------ Listed entries

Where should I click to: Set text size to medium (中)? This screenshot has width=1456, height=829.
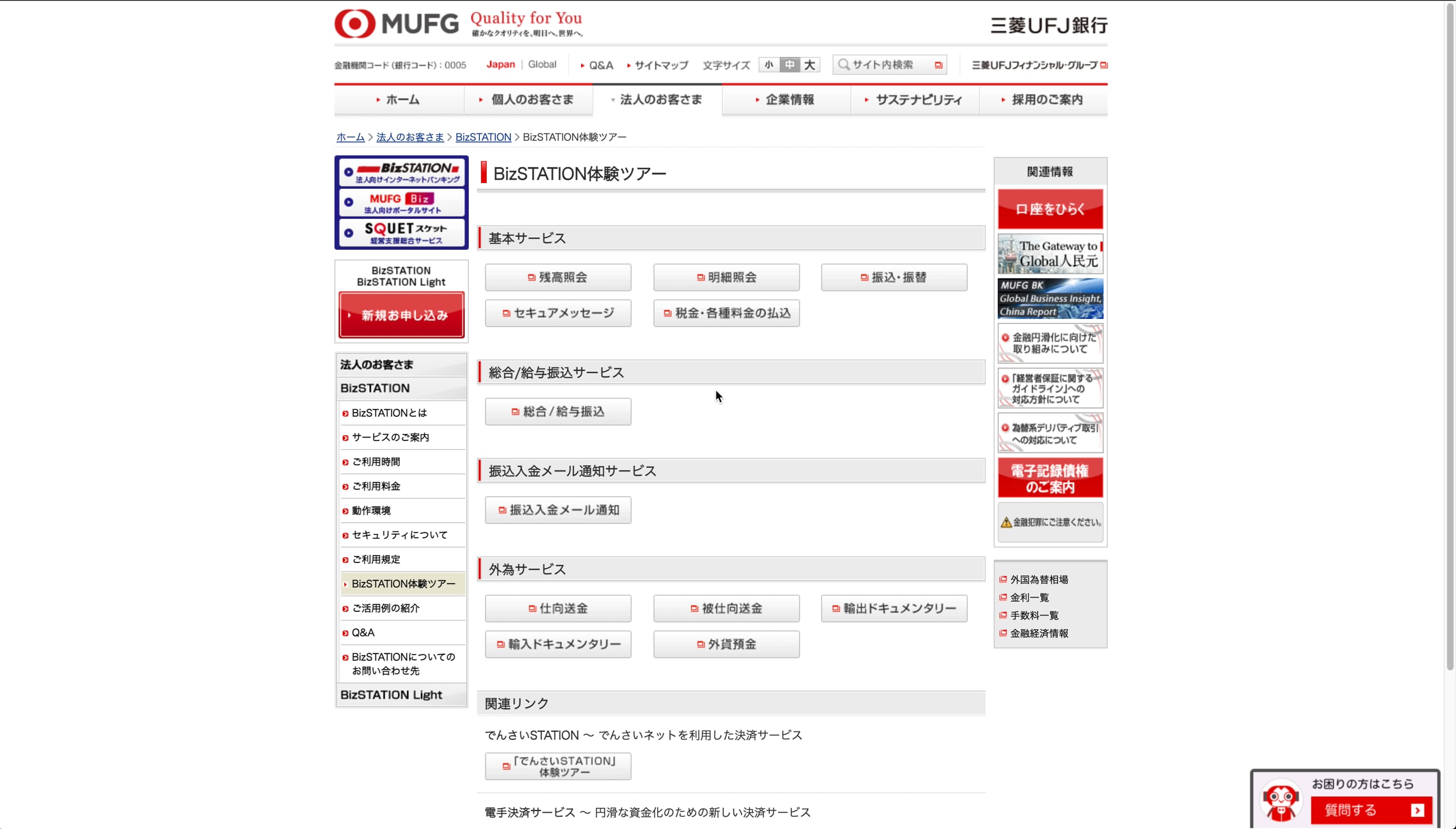(790, 64)
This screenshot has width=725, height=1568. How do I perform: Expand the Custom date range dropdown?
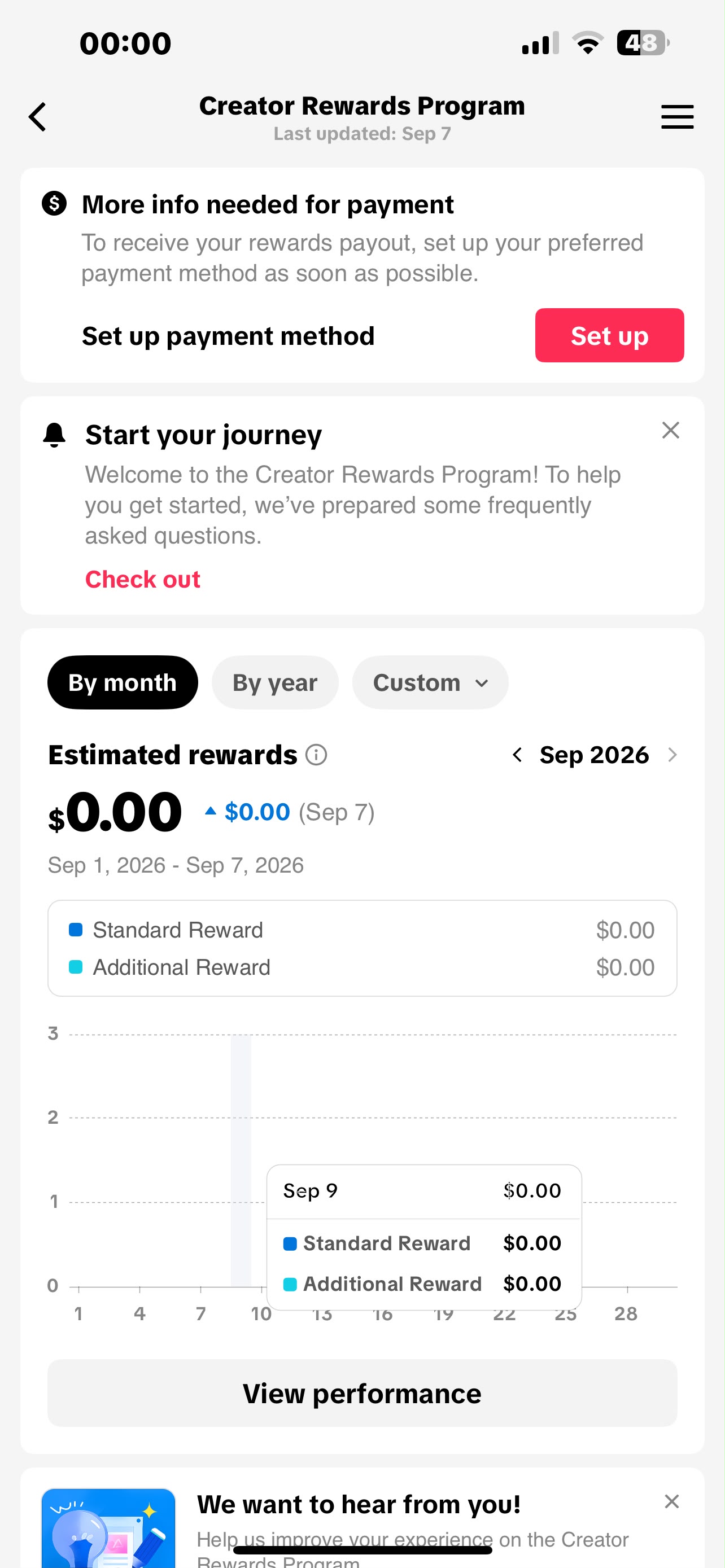tap(430, 682)
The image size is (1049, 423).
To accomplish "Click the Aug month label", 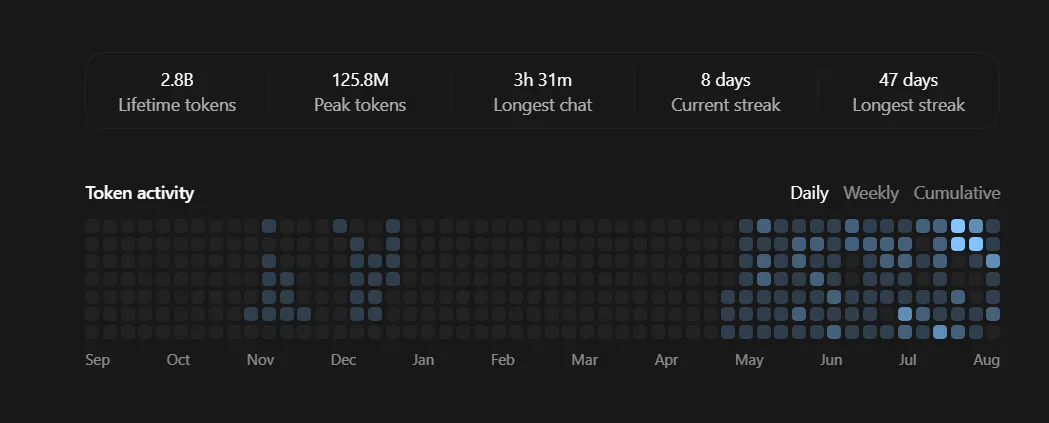I will pyautogui.click(x=987, y=360).

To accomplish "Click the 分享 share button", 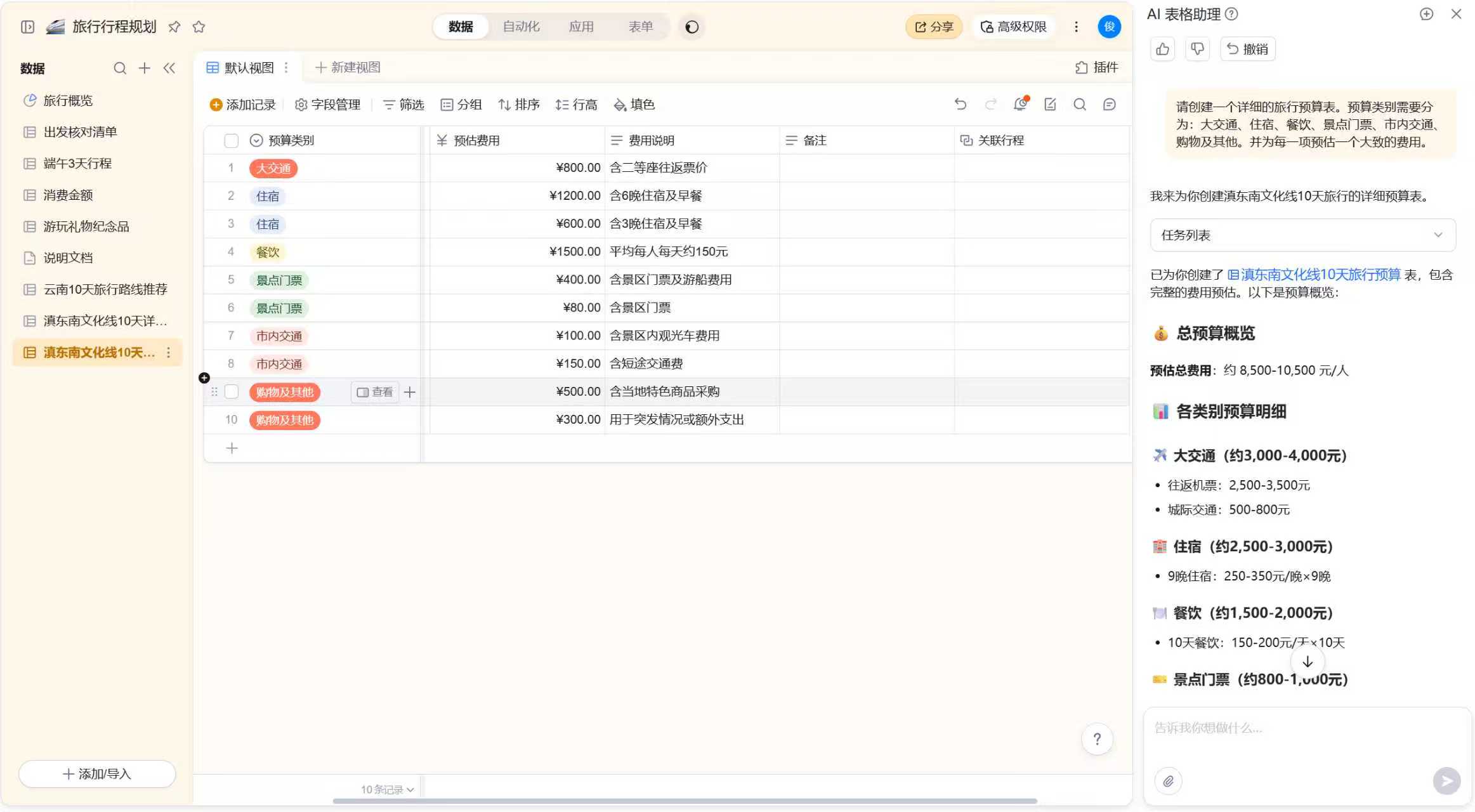I will [933, 27].
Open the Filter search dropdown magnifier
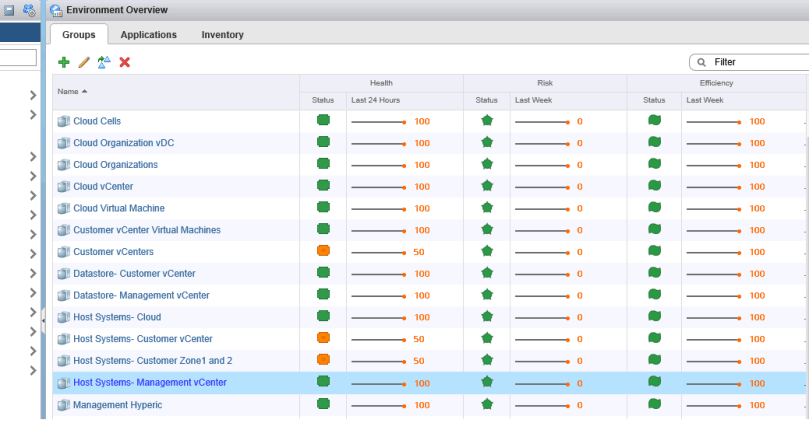 pyautogui.click(x=702, y=62)
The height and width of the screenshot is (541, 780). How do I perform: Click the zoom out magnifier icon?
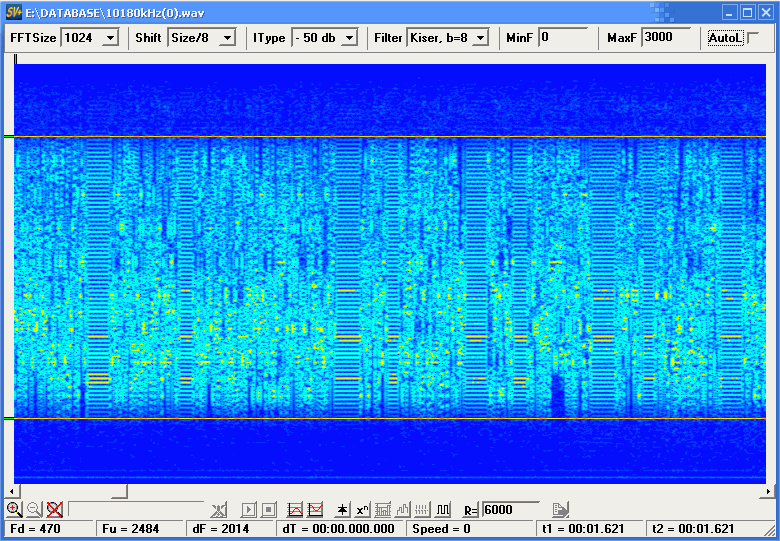point(34,509)
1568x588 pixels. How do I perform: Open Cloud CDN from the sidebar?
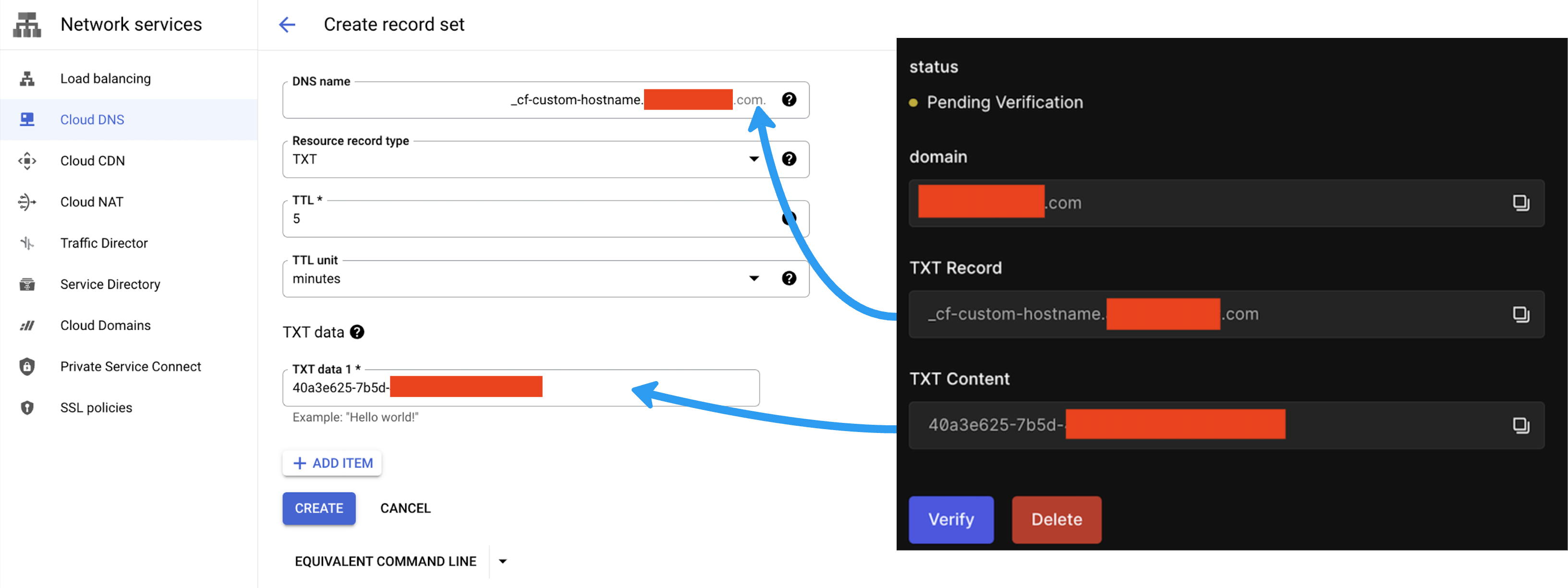(92, 161)
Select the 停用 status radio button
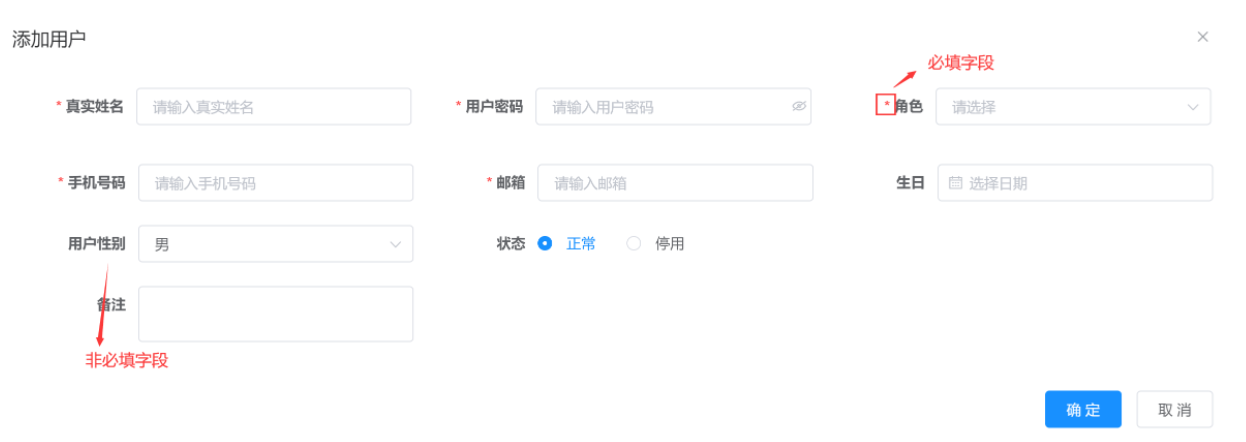1246x442 pixels. (x=633, y=243)
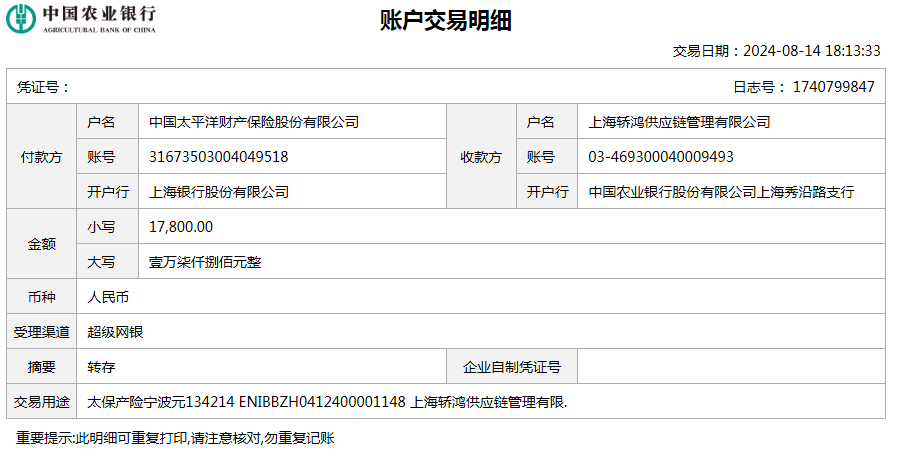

------------

Objective: Can you render the stretch from the line containing "The height and" through the end of the rows as a JSON list of strings, one per line, with blank lines and pictures left out?

Written response:
[
  "The height and width of the screenshot is (541, 780). How do I perform: Click the zoom out magnifier icon?",
  "point(34,509)",
  "1568x588 pixels. How do I perform: Open Cloud CDN from the sidebar?",
  "(92, 161)",
  "Select the 停用 status radio button",
  "1246x442 pixels. (x=633, y=243)"
]